Operation Backfill and the NSA Hearings
This entire diary is a necessary read.
"And when your house is on fire, you grant privileges to the rescue personnel you would never allow under any other circumstances: permission for total strangers to enter your house, whisk your baby out of sight to safety, toss your belongings out the window, hose down your Reniors, hustle you off to the nearest Red Cross center. We granted intrusions into our lives in those shaky days right after 9/11 (appropriately so, in light of possible other follow-up attacks) that we would never allow under any other circumstances.

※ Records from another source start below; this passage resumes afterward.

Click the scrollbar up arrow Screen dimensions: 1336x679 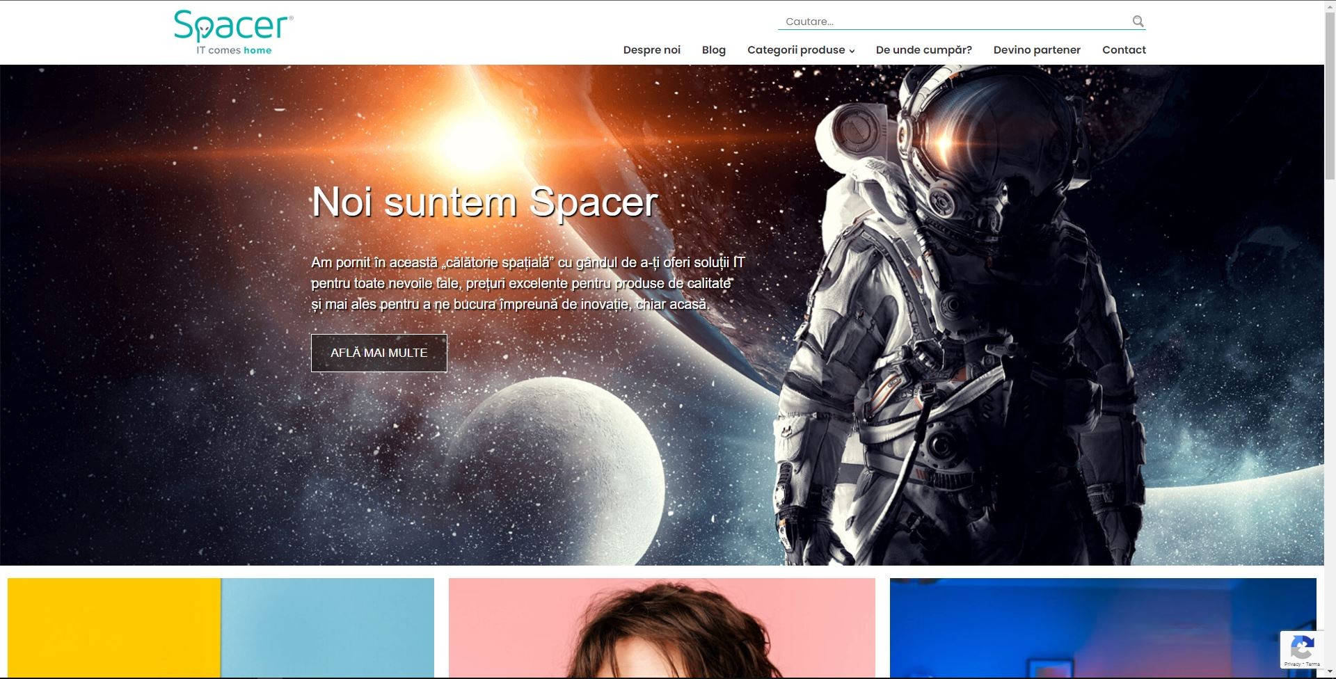1330,6
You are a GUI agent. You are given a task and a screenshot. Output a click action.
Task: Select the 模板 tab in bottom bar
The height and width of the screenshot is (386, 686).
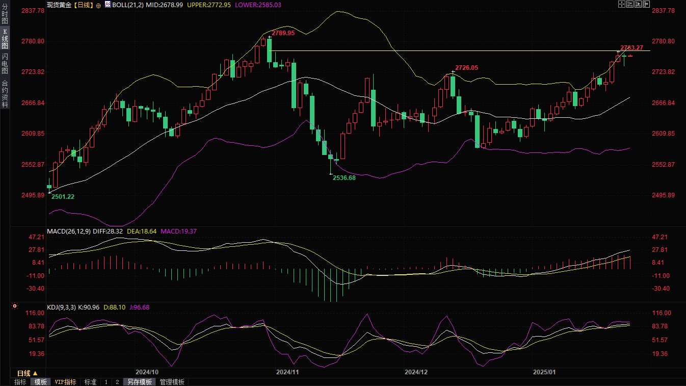point(41,382)
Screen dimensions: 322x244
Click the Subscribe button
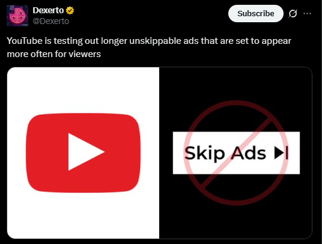click(x=256, y=14)
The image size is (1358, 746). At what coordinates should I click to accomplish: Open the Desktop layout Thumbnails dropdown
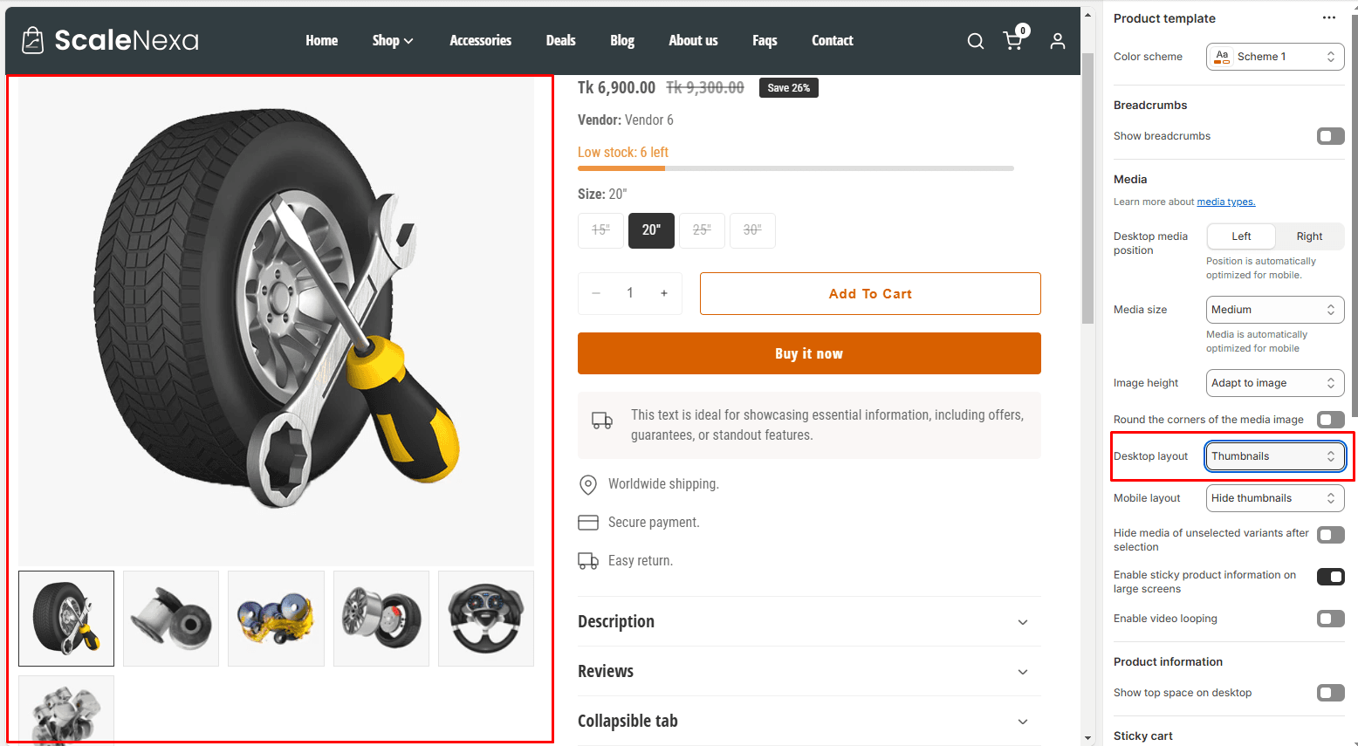point(1274,456)
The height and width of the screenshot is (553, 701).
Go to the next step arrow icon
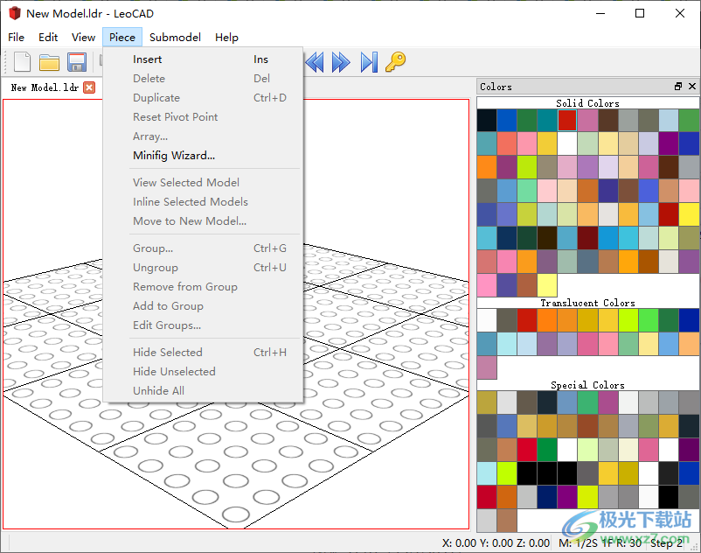tap(341, 62)
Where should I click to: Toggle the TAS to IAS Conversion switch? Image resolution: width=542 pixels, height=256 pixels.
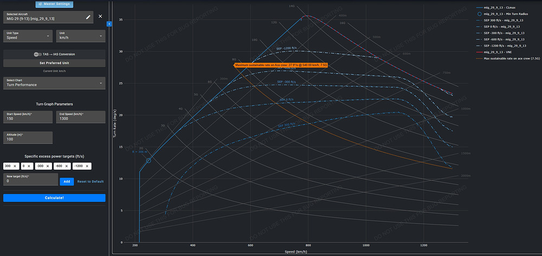(x=37, y=54)
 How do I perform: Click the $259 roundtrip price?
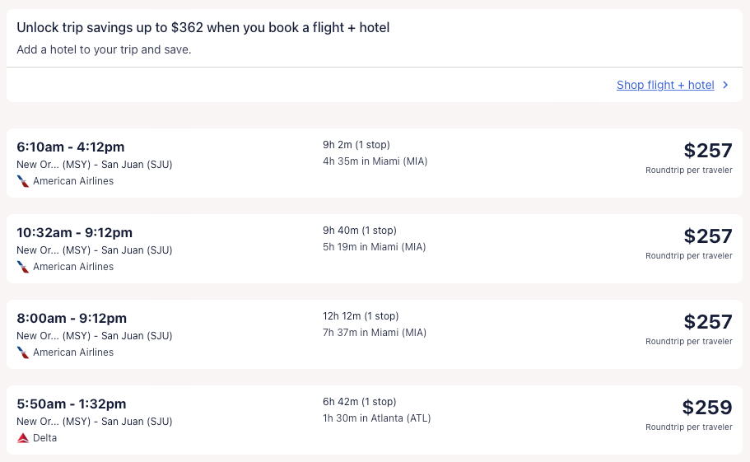click(707, 408)
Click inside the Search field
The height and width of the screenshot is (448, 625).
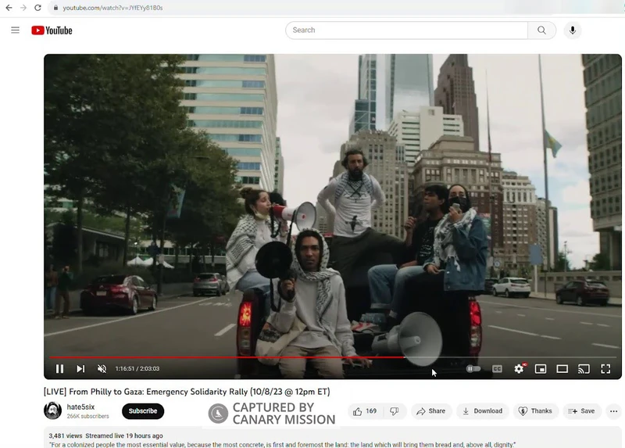pos(406,30)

But we are now in a preventive phase and have been for several years. The questions we're grappling with as a country now are not about putting out a current fire; rather, they focus on any and all ways to avert another one. To carry out the fire metaphor: We know there is an arsonist in the neighborhood who wishes us ill. The powers we granted to the rescue workers during the fire are no longer appropriate, and at any rate would not yield the results we need. After all, four years after a home fire, we don't allow firefighters to roust us from our beds at 3 AM, to kick down our doors, to destroy our property in the name of 'rescuing' us when there are only rumors of planned flames some vague time in the future.
...
Someone's got to tell Mr. Bush the fire's out and that what this country needs more than boogeyman visuals from its attorney general are firm, well-reasoned, coordinated, legal policies to ensure we don't catch fire again. Don't like the surveillance restrictions in FISA, Mr. Attorney General? Well, now's as good a time as any to offer calm rationalizations in front of the cameras of this country, using old, verifiable, truthful instances (the Brooklyn Bridge plot doesn't fly, Mr. Gonzales) or clear-cut, specfic hypotheticals in which these "backfilled" rights violations should be legalized to spare us an attack. Then we can have a national conversation about what rights we're willing to give up in the trade-off for personal security. Simply relying on crisis-granted powers - and even those considered by most legal scholars as illegal - is not selling me.
Ex-President Carter: Eavesdropping Illegal
"Under the Bush administration, there's been a disgraceful and illegal decision — we're not going to the let the judges or the Congress or anyone else know that we're spying on the American people," Carter told reporters. "And no one knows how many innocent Americans have had their privacy violated under this secret act."
Cable news is worthless

News of the Net:
Blogs Catching On With Web Users

News of the Cool:
'Lost world' found in jungle

3 comments:

Anonymous said...

I am aware that I can do stupid things and think stupid thoughts when I am afraid. I understand how keeping me in perpetual fear would make me less lucid. Maybe it was becasue the 9/11 attacks were so far away. In some ways New York seems as foreign to me as Budapest. I was not afraid then and I am not afraid now. Maybe if I had been/were now afraid I could sympathize more with all these people running around like chickens with their heads cut off. Beheaded chickenhawks!

AAW said...

Living in fear is not a free democratic state of mind. What's the quote, "He who gives up liberty due to fear doesn't deserve liberty". Clinton didn't use the Oklahoma City bombing to scare the bejesus out of the nation.